- WHAT YOU ARE ASKED TO DO -
Begin at the line below that has "Церковные Деятели (897, 216)" and stop after the line that has "Азбука православия (776, 2295)". Please restate only those lines, word for word.

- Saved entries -
= = = = =
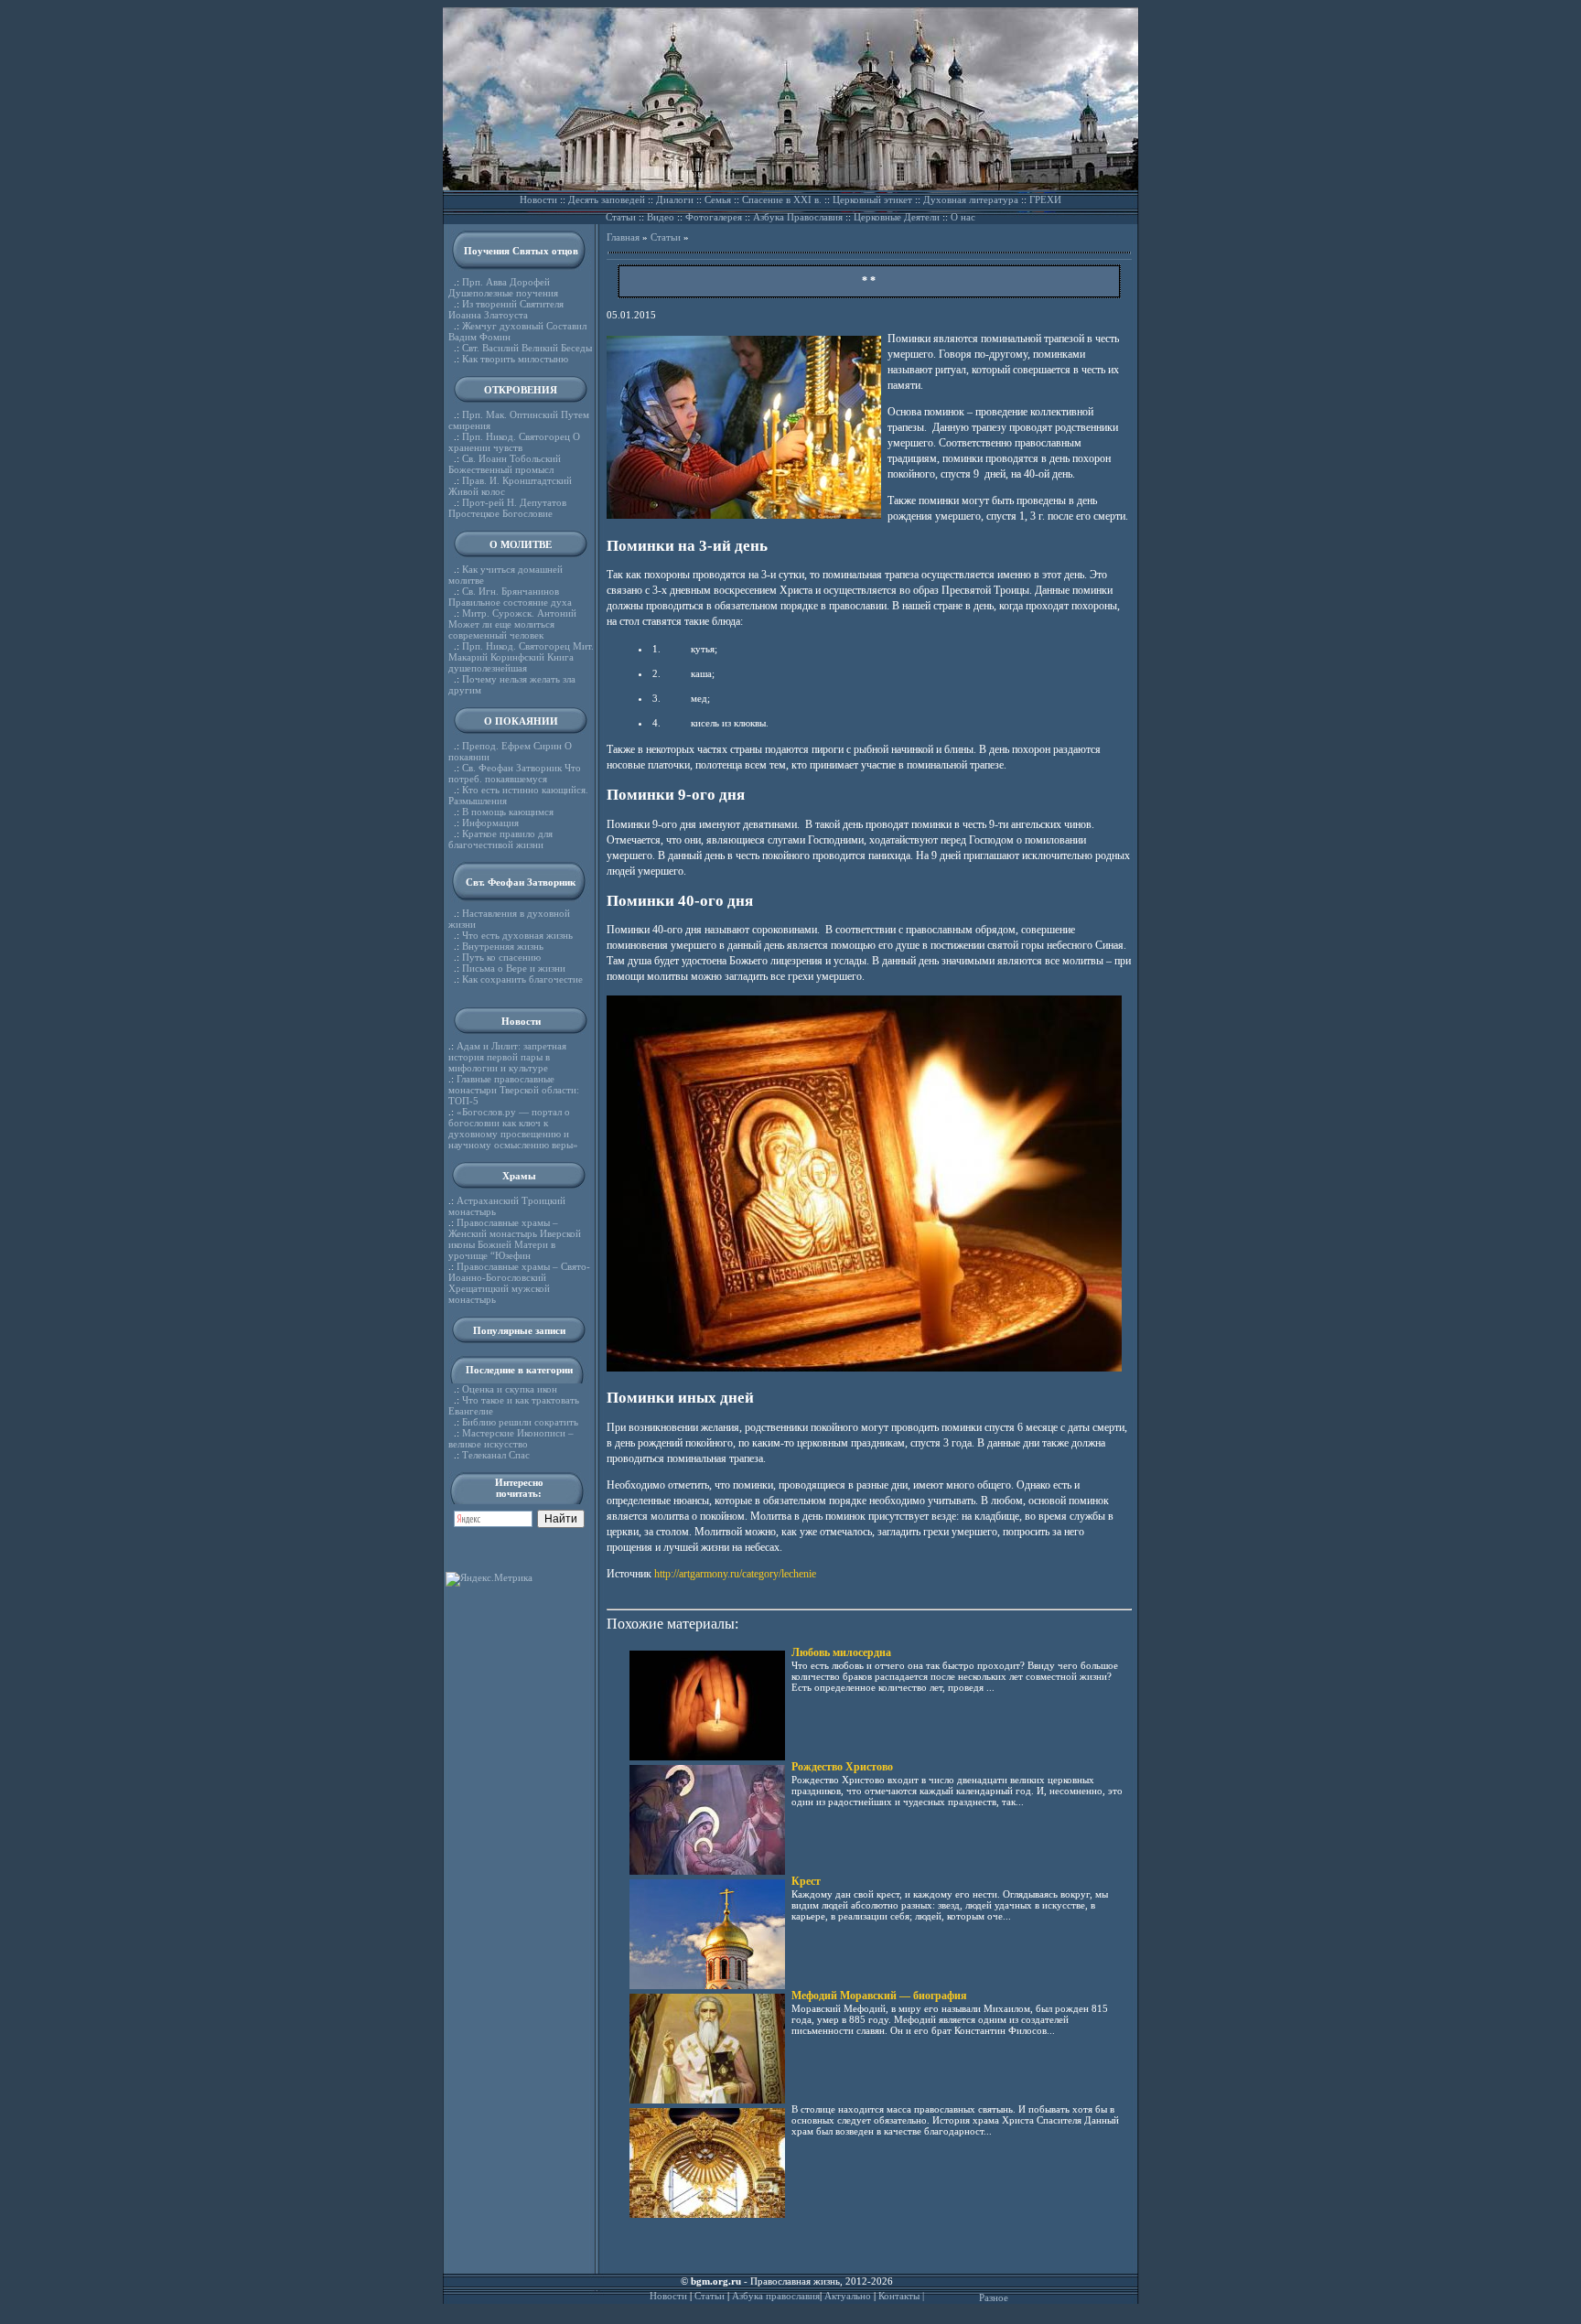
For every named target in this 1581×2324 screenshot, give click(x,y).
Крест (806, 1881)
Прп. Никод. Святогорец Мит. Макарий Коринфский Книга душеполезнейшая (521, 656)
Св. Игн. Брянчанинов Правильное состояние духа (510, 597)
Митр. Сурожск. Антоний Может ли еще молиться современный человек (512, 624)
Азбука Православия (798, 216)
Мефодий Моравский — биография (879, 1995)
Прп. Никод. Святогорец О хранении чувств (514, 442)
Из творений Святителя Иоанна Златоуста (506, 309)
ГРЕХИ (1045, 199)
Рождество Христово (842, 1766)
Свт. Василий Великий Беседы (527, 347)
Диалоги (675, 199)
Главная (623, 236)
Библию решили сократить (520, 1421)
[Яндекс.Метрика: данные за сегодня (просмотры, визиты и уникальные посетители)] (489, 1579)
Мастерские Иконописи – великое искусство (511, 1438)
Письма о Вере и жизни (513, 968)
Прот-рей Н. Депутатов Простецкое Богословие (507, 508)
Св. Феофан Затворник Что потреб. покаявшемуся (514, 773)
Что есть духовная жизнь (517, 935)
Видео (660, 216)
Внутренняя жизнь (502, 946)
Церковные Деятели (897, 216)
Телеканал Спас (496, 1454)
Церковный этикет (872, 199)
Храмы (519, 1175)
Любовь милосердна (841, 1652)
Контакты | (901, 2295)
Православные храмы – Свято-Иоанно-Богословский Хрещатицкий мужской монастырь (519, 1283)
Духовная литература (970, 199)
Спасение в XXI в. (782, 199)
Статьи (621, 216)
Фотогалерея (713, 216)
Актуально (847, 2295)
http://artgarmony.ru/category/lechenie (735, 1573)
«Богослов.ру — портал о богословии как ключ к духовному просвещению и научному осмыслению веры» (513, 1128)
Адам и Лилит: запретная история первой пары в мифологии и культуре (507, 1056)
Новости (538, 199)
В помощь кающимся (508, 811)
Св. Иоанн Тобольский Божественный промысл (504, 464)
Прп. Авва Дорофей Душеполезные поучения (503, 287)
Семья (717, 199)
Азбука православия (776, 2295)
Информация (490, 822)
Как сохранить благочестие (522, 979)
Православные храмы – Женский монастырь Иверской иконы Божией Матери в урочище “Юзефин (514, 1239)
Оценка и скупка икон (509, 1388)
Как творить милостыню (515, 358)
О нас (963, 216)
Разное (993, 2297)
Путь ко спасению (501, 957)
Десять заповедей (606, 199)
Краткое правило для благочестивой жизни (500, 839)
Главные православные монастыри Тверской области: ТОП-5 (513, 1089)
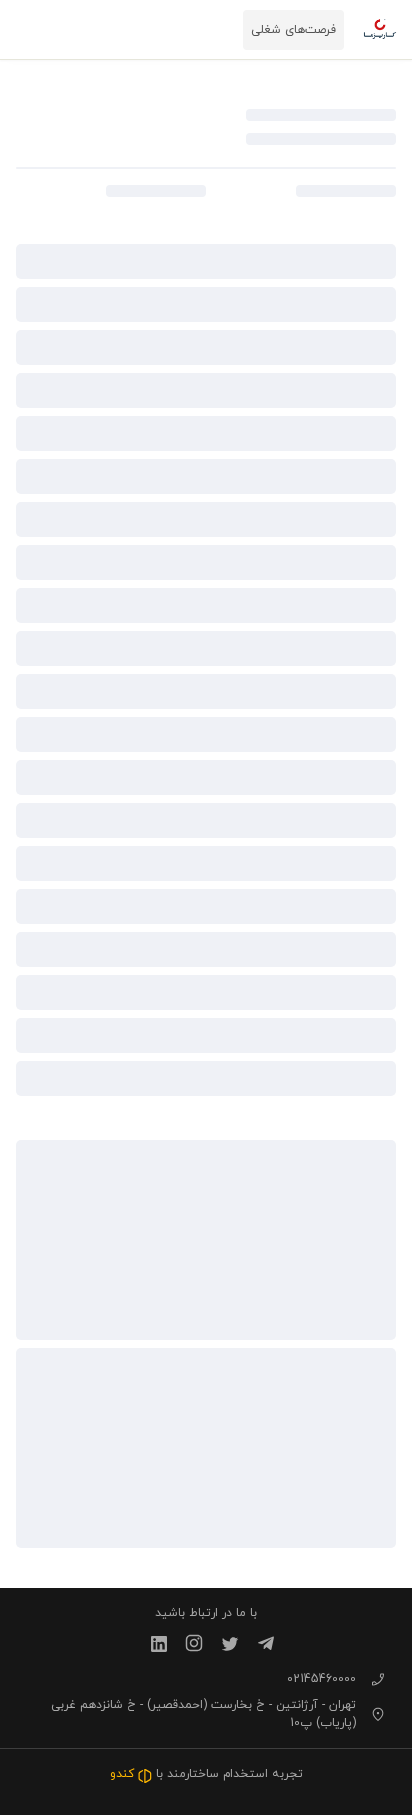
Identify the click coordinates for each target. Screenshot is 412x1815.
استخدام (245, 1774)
= = = = =
- ANSWER SECTION -
Церковные Деятели (897, 216)
Телеканал Спас (496, 1454)
Церковный этикет (872, 199)
Храмы (519, 1175)
Любовь милосердна (841, 1652)
Контакты | (901, 2295)
Православные храмы – Свято-Иоанно-Богословский Хрещатицкий мужской монастырь (519, 1283)
Духовная литература (970, 199)
Спасение в XXI в. (782, 199)
Статьи (621, 216)
Фотогалерея (713, 216)
Актуально (847, 2295)
http://artgarmony.ru/category/lechenie (735, 1573)
«Богослов.ру — портал о богословии как ключ к духовному просвещению и научному осмыслению веры» (513, 1128)
Адам и Лилит: запретная история первой пары в мифологии и культуре (507, 1056)
Новости (538, 199)
В помощь кающимся (508, 811)
Св. Иоанн Тобольский Божественный промысл (504, 464)
Прп. Авва Дорофей Душеполезные поучения (503, 287)
Семья (717, 199)
Азбука православия (776, 2295)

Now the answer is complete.